Challenge:
The Chief Information Officer and her top team at a multi-billion dollar US company were locked into a costly and damaging cycle of political and increasingly personal in-fighting with top leadership of one of the company’s most important business units. This fracture, several years old by the time Exile was hired, posed a growing threat to collaboration and creativity just as the company was trying to navigate the first wave of a global recession.
Discovery:
A decisive breakthrough in our work with the team occurred when it became clear that the issue was only symptomatically about the individuals involved in the dispute. Using our conflict-utilization tools to look deeper at the matter the team realized that the business unit, which was under considerable pressure from market changes, was in fact rife with bullying and other poor, and ultimately counter-cultural behavior. Moreover, as we continued to explore the issues, the conflict itself pointed towards broader and more alarming difficulties in the company as a whole, reflecting a company that had lost its way from its founding mission and values. Maverick and reckless behaviors had begun to arise throughout the chief executive’s top team. This presented a quandary: the IT department realized it could only partly address its own conflict with the business unit until the broader, company-wide behaviors had been dealt with.
Impact:
This work yielded a classic good news/bad news scenario. On the positive side, the team through the acquisition of conflict-utilization and issue-clearing skills , was able to improve rather dramatically their relationship with the business unit they were in conflict with.
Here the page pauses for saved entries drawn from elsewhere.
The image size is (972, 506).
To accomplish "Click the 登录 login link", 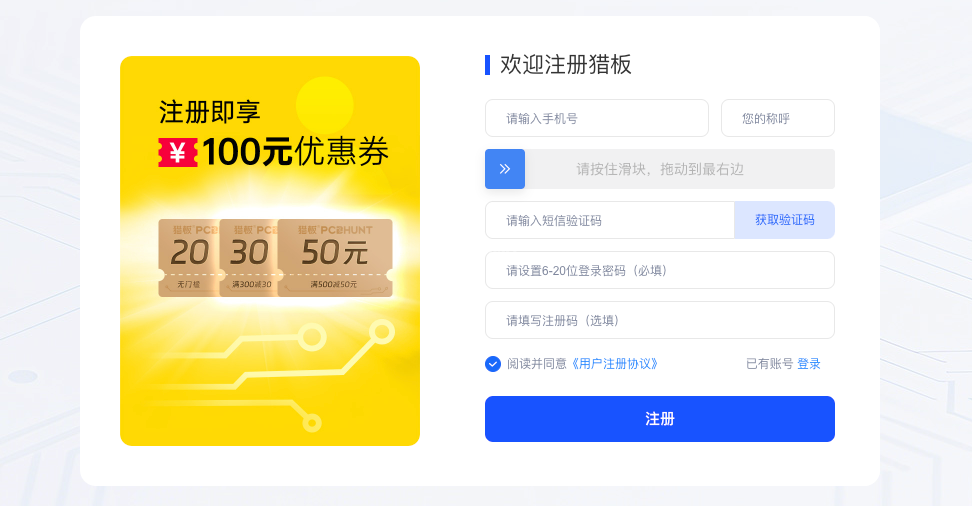I will pyautogui.click(x=809, y=364).
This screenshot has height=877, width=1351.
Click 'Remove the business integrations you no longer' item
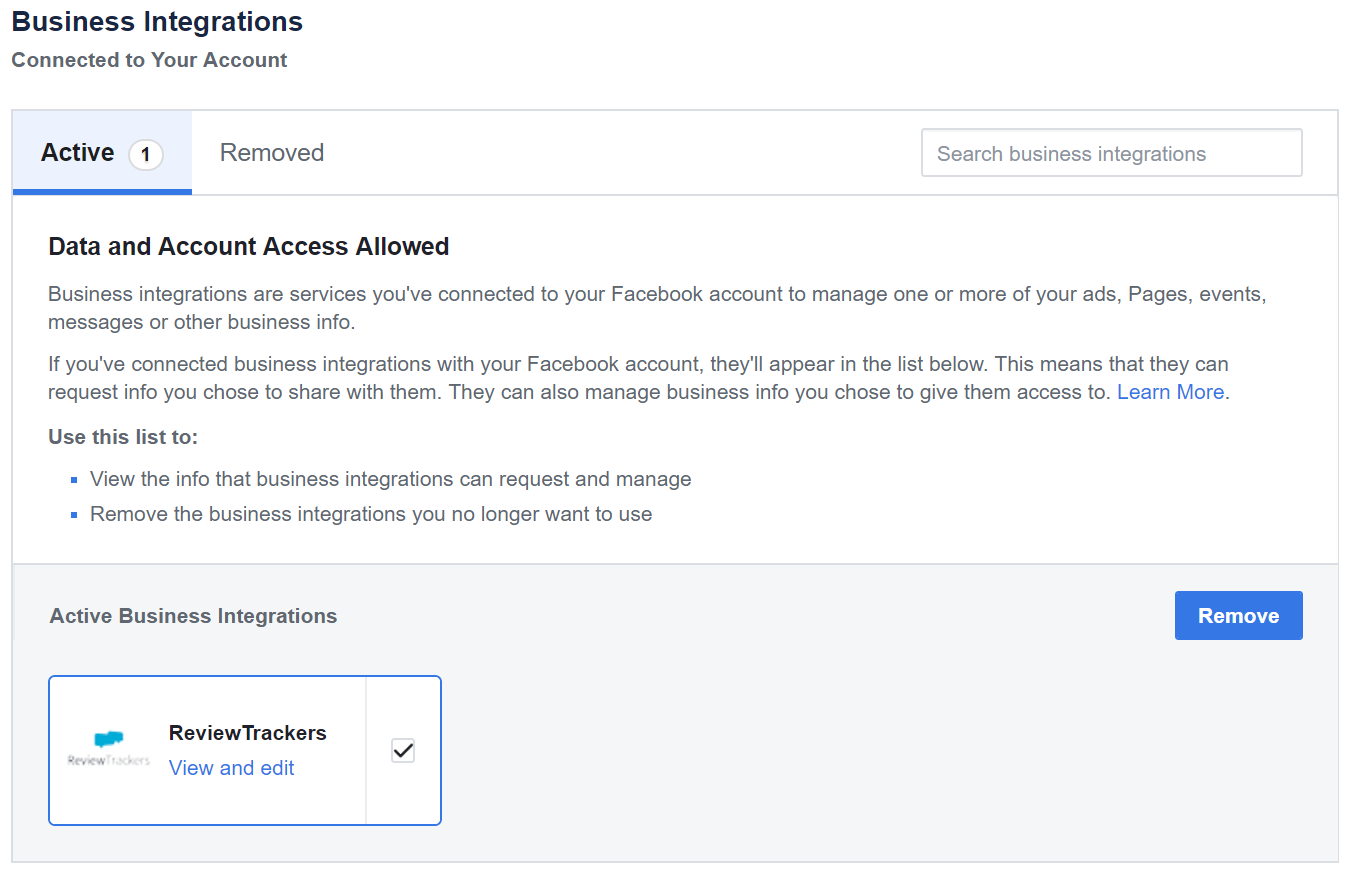click(371, 514)
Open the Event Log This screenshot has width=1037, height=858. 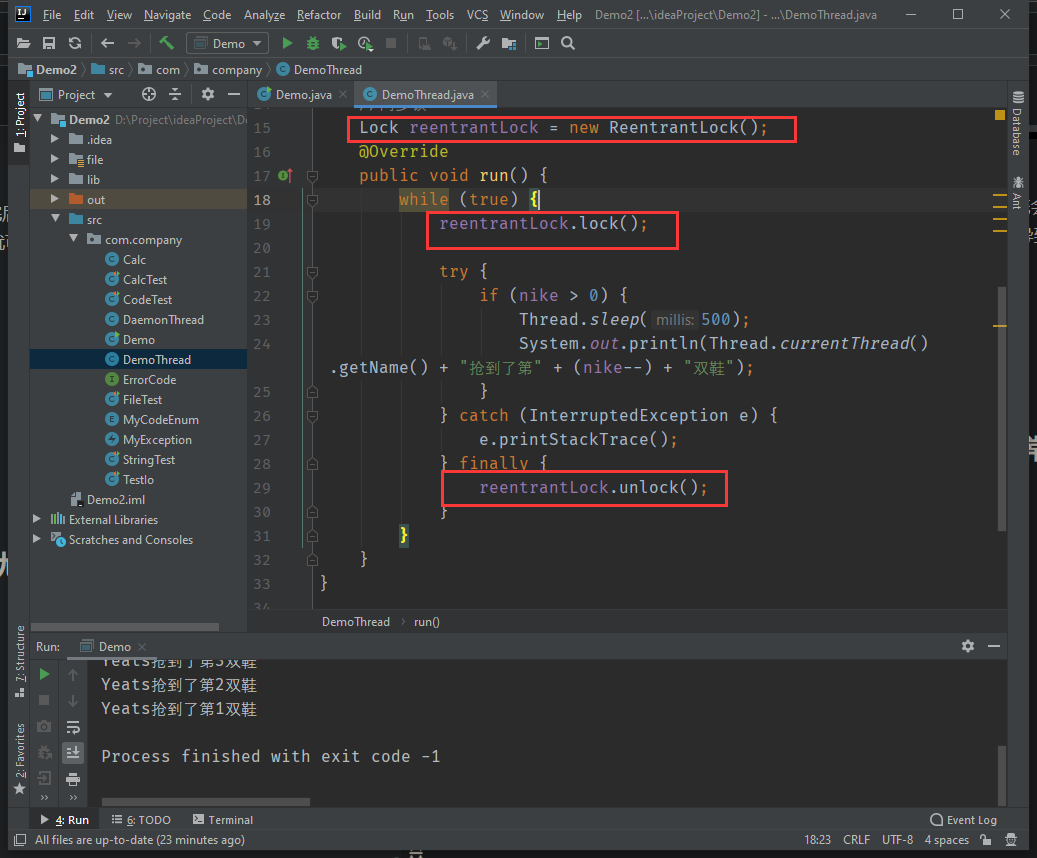(x=963, y=820)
By seeing the conflict in its broader context, the dispute became less personal and less heated. On the downside, however, the team did not rise to the occasion to take their newly won perspective to the CEO to try to inspire deeper and more company-wide change. Although they were now more comfortable expressing difficult and potentially controversial points of view to one another and to the business unit with whom they’d been fighting, there still remained considerable fear of doing the same with more senior executives. Perhaps this is understandable: the economic downturn had made everyone more risk averse than they might have been in boom times. The team decided that their best move was to keep their heads low and wait it out.